竹田 健一 初段(静岡美和道場)
〜2009年4月5日取得〜


「強さの中の空手」

 この度は昇段審査の機会を与えていただきましたこと、心からお礼申し上げます。

 自分が空手を始めたのは、5年8ヶ月前に道場のポスターを見たのが始めでした。
 運動で体を動かしたいなどという気持ちもありましたが、昔から気が弱いというコンプレックスがあり、 それは武道をすることで直せるのではないかと考え、直ぐに連絡をさせていただきました。 そこで海野師範に「やりましょう」といっていただき、その時の入門誓約書には「強くなりたい」と書いて 入門したのを今でも覚えています。
 それからは、仕事や日々の生活との空手の両立の日々が続き自分なりに毎日一つ一つ真剣に取り組ませていただきました。
 そこで海野師範には空手の技術だけでなく、「弱い心に打ち克つ」「どんなときも下を向かない」などの空手以外でも通じる物事に 対する考え方を頭だけでなく心でも学ばせてくださったこと今でも感謝しております。
 また「強くなりたい」と、審査会を受けさせていただいたり、試合に何度も出場したりしました。 しかし、級が上がったから、試合に勝ったから「強くなれる」のではなく今思うと稽古においては「何度も今日休んだら楽かな」 「今日は少し手を抜いても良いかな」と思ったり、試合においては「ここで少し手を休めたら楽なのに」と考える中で頑張って 続けて来れたことのほうが「強くなれた」ように感じます。
 また最近では指導の補助などもさせていただき、後輩に指導しながら「自分も気をつけないと」また後輩の頑張っているのを見て 「自分ももっと頑張らないと」、そして少し手を抜いている後輩を見ると「見本になれるよう頑張らないと」と自分を見つめなおす こともでき、自分を客観的にみえ、また指導する際また大石最高師範や海野師範の言われるお言葉、立ち方、姿勢を思い出し どれだけこれらのことが大切かしみじみ感じておりました。  このようなことは「強さ」とは全く関係の無いものだと考えておりましたが、自分以外について考えていく中にこそ「本当の強さ」が あるのではと最近感じております。

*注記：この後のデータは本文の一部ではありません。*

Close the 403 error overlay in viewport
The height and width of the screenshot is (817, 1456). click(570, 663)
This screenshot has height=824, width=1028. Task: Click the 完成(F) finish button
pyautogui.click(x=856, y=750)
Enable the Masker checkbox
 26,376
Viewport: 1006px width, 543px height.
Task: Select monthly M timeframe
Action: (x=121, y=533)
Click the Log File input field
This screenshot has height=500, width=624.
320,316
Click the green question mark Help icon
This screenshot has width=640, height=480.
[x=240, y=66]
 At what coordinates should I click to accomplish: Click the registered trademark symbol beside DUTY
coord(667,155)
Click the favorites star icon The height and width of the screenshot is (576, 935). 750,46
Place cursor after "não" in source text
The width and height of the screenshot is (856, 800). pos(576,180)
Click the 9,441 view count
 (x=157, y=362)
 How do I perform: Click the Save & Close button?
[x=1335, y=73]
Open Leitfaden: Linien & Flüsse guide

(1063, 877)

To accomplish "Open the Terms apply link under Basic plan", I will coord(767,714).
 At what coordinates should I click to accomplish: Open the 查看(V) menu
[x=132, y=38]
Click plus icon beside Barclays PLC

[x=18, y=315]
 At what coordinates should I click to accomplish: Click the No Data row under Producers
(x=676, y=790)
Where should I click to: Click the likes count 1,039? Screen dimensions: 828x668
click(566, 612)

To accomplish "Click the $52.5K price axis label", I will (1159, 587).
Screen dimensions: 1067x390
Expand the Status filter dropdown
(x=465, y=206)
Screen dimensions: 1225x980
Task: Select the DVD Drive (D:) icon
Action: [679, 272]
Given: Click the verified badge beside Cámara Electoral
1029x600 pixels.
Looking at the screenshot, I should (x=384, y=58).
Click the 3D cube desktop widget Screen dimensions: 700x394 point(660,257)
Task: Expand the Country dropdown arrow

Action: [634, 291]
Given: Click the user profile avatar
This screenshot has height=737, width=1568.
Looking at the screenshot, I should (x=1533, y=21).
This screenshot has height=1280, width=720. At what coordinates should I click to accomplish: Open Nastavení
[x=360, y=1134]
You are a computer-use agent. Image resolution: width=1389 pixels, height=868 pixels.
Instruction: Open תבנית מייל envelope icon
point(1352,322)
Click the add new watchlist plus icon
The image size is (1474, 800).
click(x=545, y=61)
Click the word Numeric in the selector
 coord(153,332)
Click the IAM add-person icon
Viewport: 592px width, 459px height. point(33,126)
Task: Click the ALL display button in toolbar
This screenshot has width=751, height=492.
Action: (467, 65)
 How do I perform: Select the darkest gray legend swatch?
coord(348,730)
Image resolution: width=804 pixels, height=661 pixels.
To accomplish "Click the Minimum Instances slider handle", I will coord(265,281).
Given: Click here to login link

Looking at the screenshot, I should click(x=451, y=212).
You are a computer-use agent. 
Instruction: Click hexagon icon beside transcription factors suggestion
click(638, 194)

十人組手では、悔いは残したくないと精一杯やったのですが、4人目辺りからは体も重くなり動かなくなってきました。 「まだ半分もあるのか」「ここで止めたら楽かも」などの考えも頭をよぎり本当に辛いものでしたが、そこに師範のお言葉や先生、 先輩方のアドバイス、後輩や父兄の皆様などの声援が聞こえ、少しずつ力をいただき、何とかやり遂げることが出来ました。 今思っても一人だったら逃げたり、下がったりしてこんな十人組手は出来なかったと思います。
 本当にありがとうございました。
 まだ、入門当初から考えている「強くなりたい」の答えははっきりと見つかってはおらず、はっきりとした答えのあるものでは ないのかもしれませんが、大石最高師範や海野師範のお言葉や姿勢、先生・先輩方のアドバイス、その他の皆さんとの出会いなど 大切にし、そして日々精進していくことにより、いつか自分なりの強さを見つけしっかりとした言葉にしていけるように 頑張りたいです。

 この度は昇段の機会をいただき大石最高師範、海野師範、先生や先輩方ならびに空手で出会った皆様方、本当にありがとう ございました。
 まだまだ若輩者ですが、これからもよろしくお願い致します。